The Reserve
Once home to the Wurundjeri people and later used for farming, timber, quarrying, and even as a municipal tip, the reserve has transformed into an urban bushland reserve, rich with flora, fauna, and cultural history.
Today, the Advisory Committee of dedicated volunteers continues this legacy — protecting the reserve's ecological values, running environmental activities and events for the community, and inviting everyone to connect with the beauty and history of this unique landscape.
History of Yarran Dheran
The Mullum Mullum Creek valley, including the area now known as Yarran Dheran, lies on Wurundjeri Country and would have been used and occupied by Wurundjeri people long before European settlement. Until the early twenty-first century there was no documented physical evidence of this use in the immediate Yarran Dheran area, but during construction of the Deep Creek Road bridge over Mullum Mullum Creek in 2001 a greenstone Aboriginal axehead was uncovered.
Schwerkolt Cottage, built by Johann August Schwerkolt using stone quarried from the creek banks
From the first freehold land sales in the Nunawading district in the 1850s, most early European activity along the creek focused on cutting timber and producing charcoal for Melbourne. In 1861, German migrant Johann August Schwerkolt purchased a substantial holding on Deep Creek (now Mullum Mullum Creek), land that intersects with the modern-day Yarran Dheran Reserve, the Schwerkolt Cottage Precinct and Antonio Park. He quarried stone from the creek banks to build his first stone house and later the surviving Schwerkolt Cottage, while the Antonio family subsequently farmed part of this land for flowers and vegetables for the Melbourne markets, giving their name to Antonio Park.
City of Nunawading Municipal Tip, 1963 — the site that would become Yarran Dheran Nature Reserve
According to the Whitehorse Historical Society records, commercial quarrying of stone within what is now Yarran Dheran appears to have begun in the 1960s and continued into the mid-twentieth century, ceasing in about 1955. The site then entered a very different phase as the Mitcham Municipal Tip, which operated there until its closure in 1963, after which Nunawading Council moved to rehabilitate the former tip and surrounding land as a bushland reserve with strong community involvement through 1970–1994.

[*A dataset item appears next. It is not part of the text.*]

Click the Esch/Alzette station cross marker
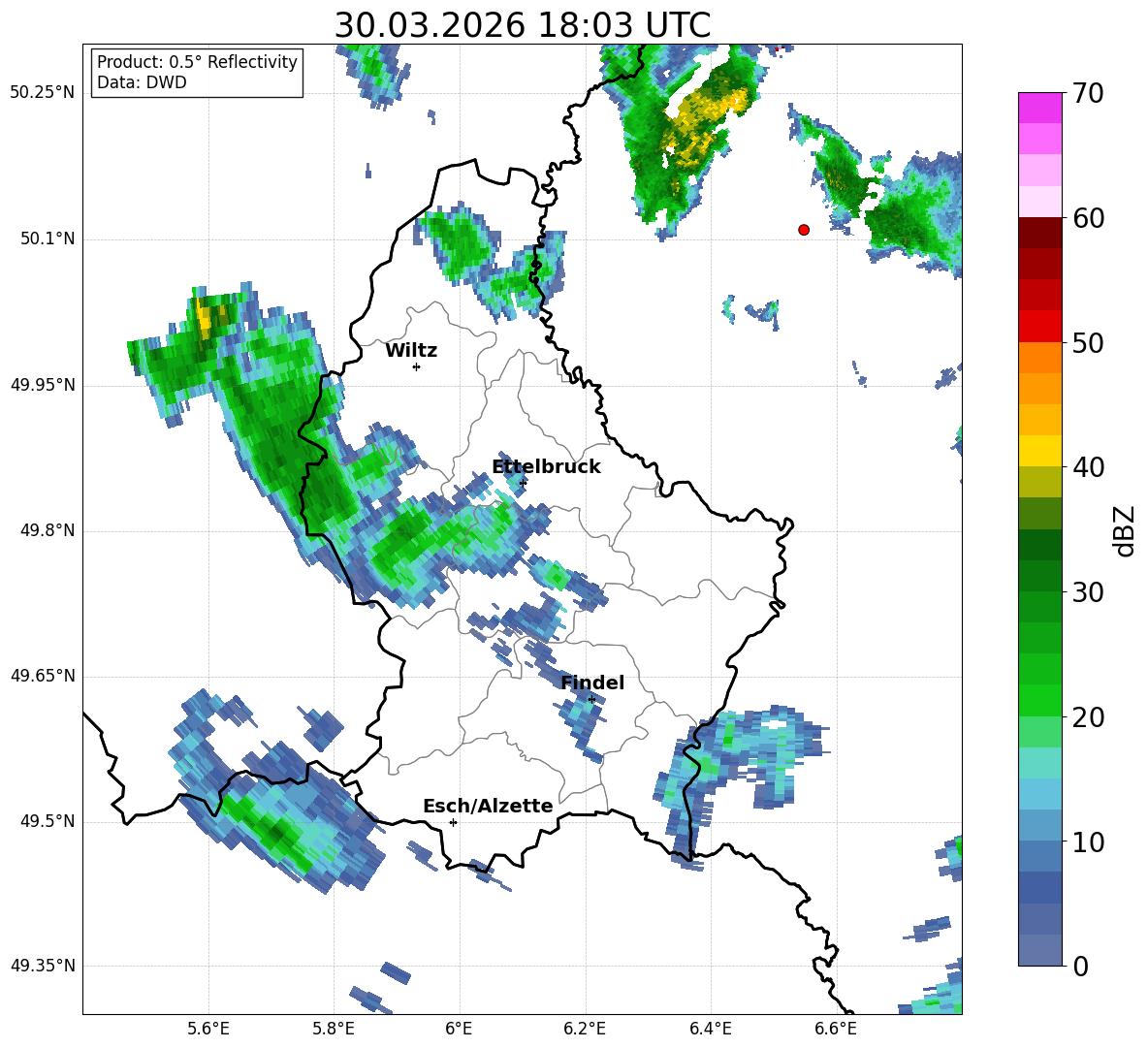point(453,822)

Community pamphlet, c. 1998 — “Grave threat to Mullum Mullum Valley”
In 1969 the Mullum Mullum Creek corridor was first set aside as a freeway reservation, a planning decision that unintentionally shielded much of the valley from intensive urban development during decades of dispute over the proposed road and, later, the EastLink project. When the precise freeway alignment was finally fixed, sustained community campaigning resulted in a political commitment by the Victorian Government to construct twin tunnels on EastLink beneath the Mullum Mullum Valley, between Park Road, Donvale and Deep Creek Road, Ringwood, in an effort to maintain the environmental and landscape values of the creek corridor.
Download a detailed history ›The bushland of the Mullum Mullum Valley, with the EastLink Tunnels beneath it, continues to be recognised environmentally as forming part of a significant wildlife corridor along the Mullum Mullum Creek, downstream to Templestowe and the Yarra River.
The creek is one of the few urban creeks which has not been barrelled or channelled and so provides a wildlife corridor leading to the confluence of the creek with the Yarra River at Templestowe. The creek, the ponds, and the bushland in the valley provide habitat for a wide range of wildlife, some of which is unique within Whitehorse.
Yarran Dheran is enjoyed by the community for its bushland. Its environmental values form the basis of a range of environmental activities and programs led by Whitehorse, the Yarran Dheran Advisory Committee, and the community.